In the data below, find every line with the word "noviembre" and copy it out.

--- INFORMATION PROVIDED ---
+---+

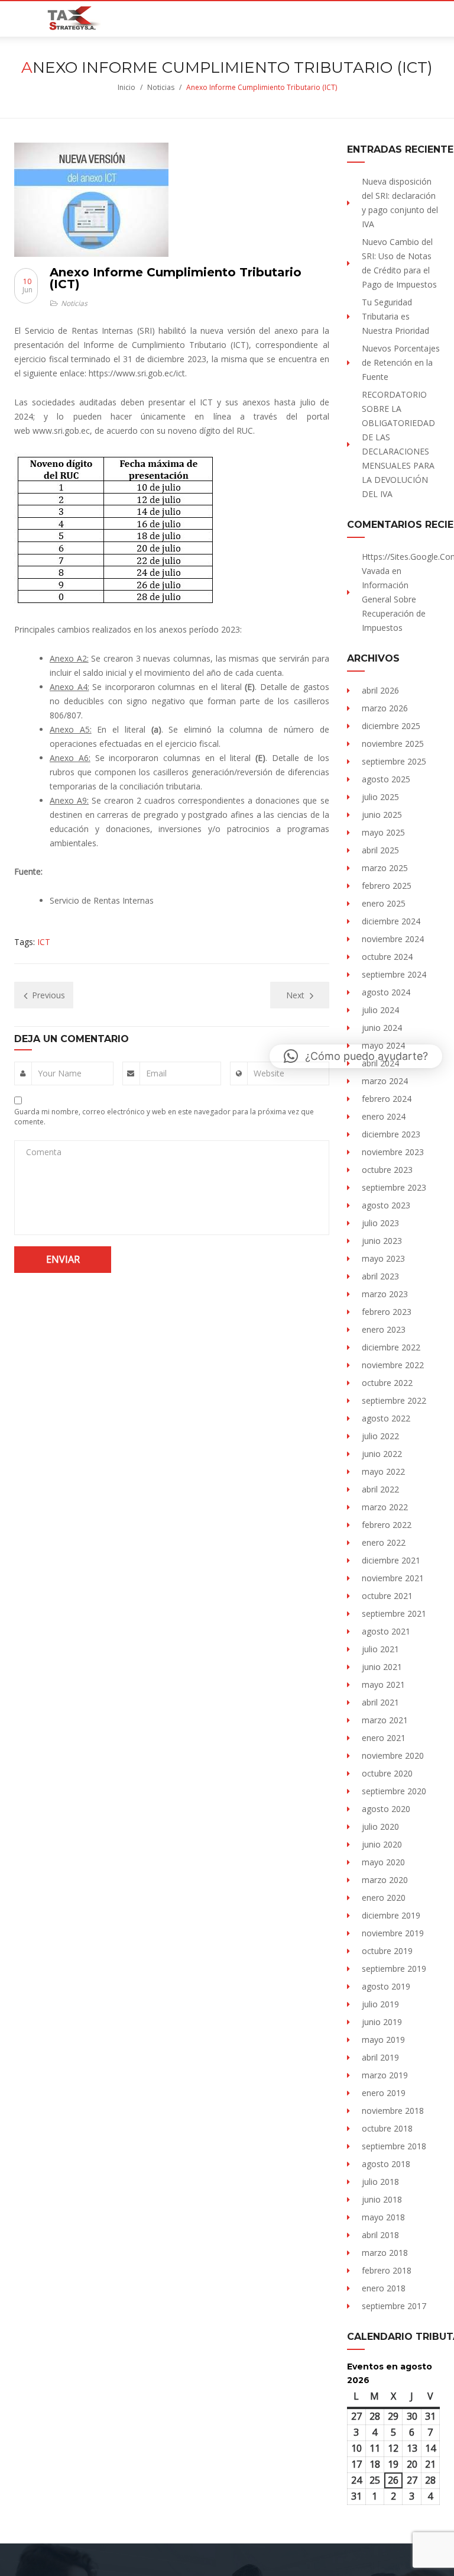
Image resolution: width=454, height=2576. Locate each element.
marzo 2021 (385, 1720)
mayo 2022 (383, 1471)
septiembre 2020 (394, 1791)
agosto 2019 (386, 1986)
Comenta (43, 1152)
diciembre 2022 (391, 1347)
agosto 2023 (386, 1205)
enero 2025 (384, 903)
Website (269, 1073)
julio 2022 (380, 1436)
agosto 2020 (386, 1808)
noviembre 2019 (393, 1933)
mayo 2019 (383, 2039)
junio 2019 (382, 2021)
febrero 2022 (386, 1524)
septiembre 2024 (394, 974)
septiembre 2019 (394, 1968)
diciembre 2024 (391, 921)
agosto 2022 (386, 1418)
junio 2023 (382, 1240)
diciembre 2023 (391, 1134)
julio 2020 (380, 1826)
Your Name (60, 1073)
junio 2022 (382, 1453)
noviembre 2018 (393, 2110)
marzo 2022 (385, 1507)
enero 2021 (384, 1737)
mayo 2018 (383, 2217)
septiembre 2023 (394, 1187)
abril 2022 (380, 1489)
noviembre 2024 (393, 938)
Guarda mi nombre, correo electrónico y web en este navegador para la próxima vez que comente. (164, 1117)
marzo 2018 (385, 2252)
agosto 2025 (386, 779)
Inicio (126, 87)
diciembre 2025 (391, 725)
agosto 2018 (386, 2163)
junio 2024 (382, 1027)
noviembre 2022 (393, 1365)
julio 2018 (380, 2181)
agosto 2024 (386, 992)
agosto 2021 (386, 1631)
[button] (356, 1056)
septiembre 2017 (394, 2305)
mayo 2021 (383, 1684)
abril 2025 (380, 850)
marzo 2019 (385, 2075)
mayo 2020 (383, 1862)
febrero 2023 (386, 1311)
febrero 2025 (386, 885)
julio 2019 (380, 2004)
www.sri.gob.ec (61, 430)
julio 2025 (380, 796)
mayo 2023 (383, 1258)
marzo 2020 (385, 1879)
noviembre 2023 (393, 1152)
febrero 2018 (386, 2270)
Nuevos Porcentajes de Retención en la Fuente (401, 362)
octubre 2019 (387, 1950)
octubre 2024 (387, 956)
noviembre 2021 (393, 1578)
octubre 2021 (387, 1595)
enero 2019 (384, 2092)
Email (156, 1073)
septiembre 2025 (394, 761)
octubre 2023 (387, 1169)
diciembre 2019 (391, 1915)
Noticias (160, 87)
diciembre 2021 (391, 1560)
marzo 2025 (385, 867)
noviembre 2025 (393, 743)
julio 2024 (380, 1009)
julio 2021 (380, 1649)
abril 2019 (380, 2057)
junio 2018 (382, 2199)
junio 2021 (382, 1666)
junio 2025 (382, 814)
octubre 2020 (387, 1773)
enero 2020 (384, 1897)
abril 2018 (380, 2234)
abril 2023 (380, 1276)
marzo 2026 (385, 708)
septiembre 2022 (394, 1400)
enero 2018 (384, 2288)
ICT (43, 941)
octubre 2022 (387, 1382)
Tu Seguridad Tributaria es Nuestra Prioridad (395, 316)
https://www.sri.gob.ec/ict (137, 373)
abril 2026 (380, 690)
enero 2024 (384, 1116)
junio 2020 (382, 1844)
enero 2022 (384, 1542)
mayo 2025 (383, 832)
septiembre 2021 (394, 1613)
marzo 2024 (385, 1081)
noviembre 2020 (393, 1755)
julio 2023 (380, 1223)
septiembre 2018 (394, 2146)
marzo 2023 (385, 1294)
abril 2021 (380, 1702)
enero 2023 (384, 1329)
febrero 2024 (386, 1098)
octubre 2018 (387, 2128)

+---+

--- FINAL ANSWER ---
noviembre 2019 (393, 1933)
noviembre 2018 (393, 2110)
noviembre 2024 (393, 938)
noviembre 2022 (393, 1365)
noviembre 2023 (393, 1152)
noviembre 2021 (393, 1578)
noviembre 2025 (393, 743)
noviembre 2020 (393, 1755)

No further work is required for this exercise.